→ Page text
■ ■ ■ ■ ■ ■ ■

Supreme Court Justice nominee Ketanji Brown Jackson’s 1992 Harvard University thesis argued that court officials, including judges, have “personal hidden agendas,” which may raise questions about her alleged tendency to be soft on criminals as a federal district court judge.
Jackson’s thesis, “‘The Hand of Oppression”: Plea Bargaining Processes and the Coercion of Criminal Defendants,” argued that defendants sometimes are “being coerced into relinquishing their constitutional rights as a prerequisite for sentencing consideration” through the use of plea bargains.
Jackson wrote:
There is a chance that the very institution which is designed to dispense justice and to protect individual rights could be the most guilty of creating injustices in its effort to make criminal adjudication economical and efficient. This thesis will examine guilty plea negotiations in modern criminal courts in the United States, and will argue that, as they currently operate, plea bargaining processes are both coercive and unacceptable.

■ ■ ■ ■ ■ ■ ■

→ Problem to solve
Transcribe the stretch of the article on Ketanji Brown Jackson's Harvard thesis from "Supreme Court Justice" through "of plea bargains.", keeping every word and punctuation mark unchanged.

Stored data entries
■ ■ ■ ■ ■ ■ ■

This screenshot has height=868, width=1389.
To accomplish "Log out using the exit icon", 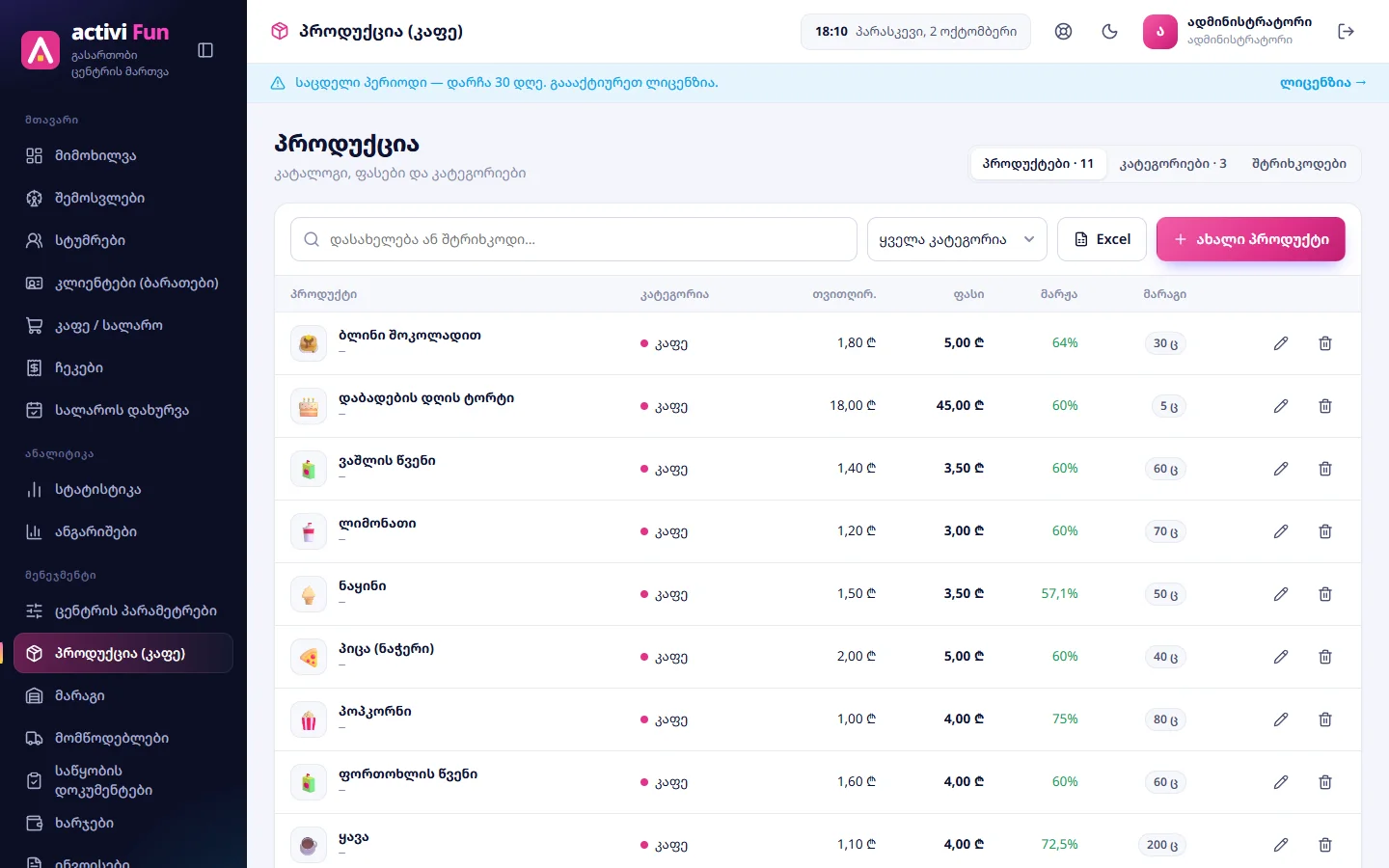I will (x=1347, y=32).
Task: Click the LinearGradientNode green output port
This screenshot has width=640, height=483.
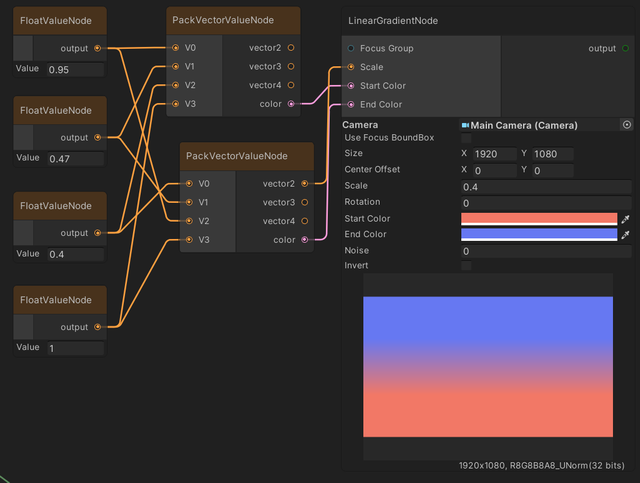Action: [x=625, y=48]
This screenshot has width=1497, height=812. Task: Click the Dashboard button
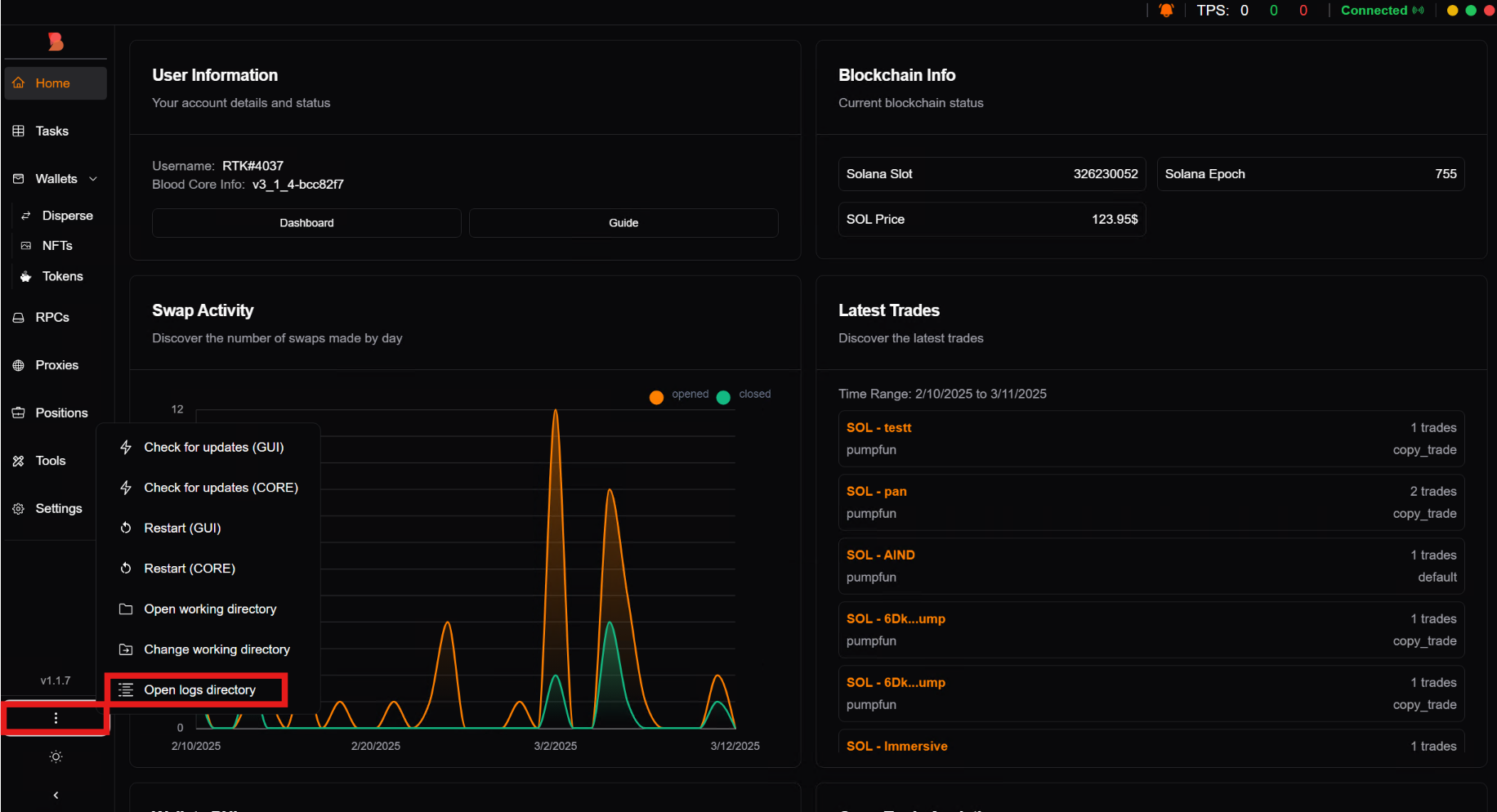(x=306, y=223)
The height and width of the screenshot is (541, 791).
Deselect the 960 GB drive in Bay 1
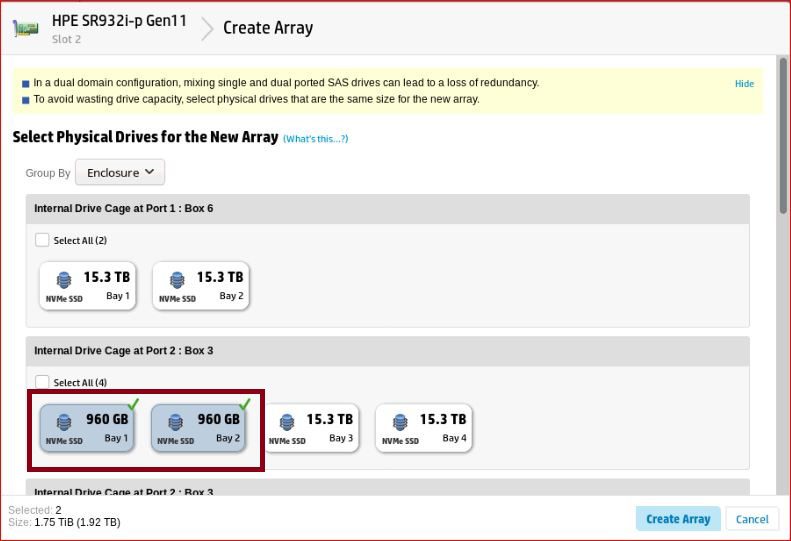click(87, 428)
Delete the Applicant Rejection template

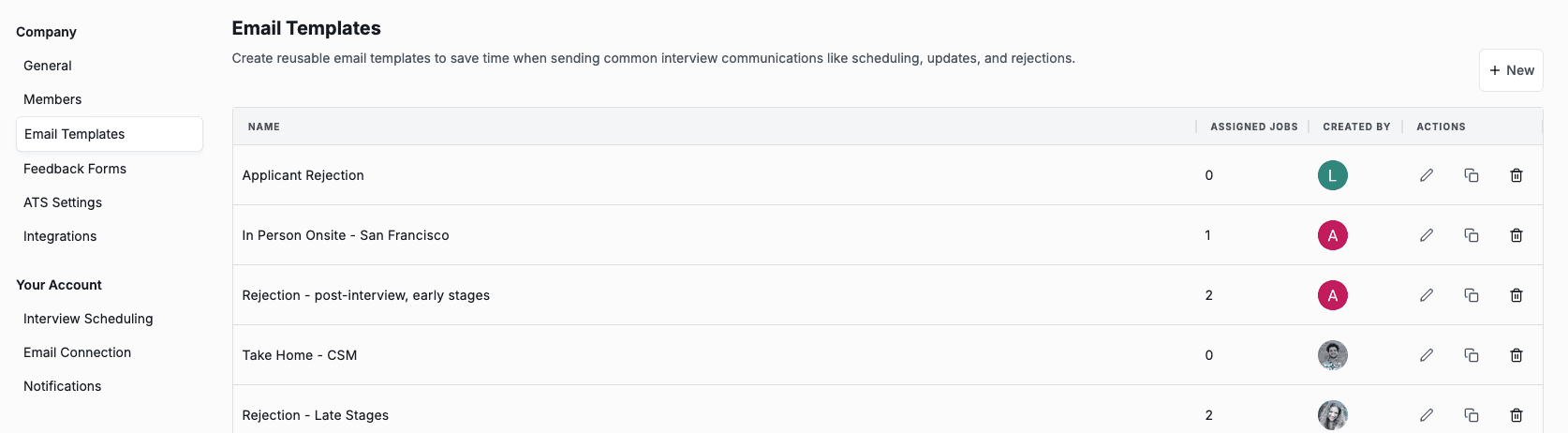1516,175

■ ■ ■ ■ ■ ■ ■

→ Task response
Supreme Court Justice nominee Ketanji Brown Jackson’s 1992 Harvard University thesis argued that court officials, including judges, have “personal hidden agendas,” which may raise questions about her alleged tendency to be soft on criminals as a federal district court judge.
Jackson’s thesis, “‘The Hand of Oppression”: Plea Bargaining Processes and the Coercion of Criminal Defendants,” argued that defendants sometimes are “being coerced into relinquishing their constitutional rights as a prerequisite for sentencing consideration” through the use of plea bargains.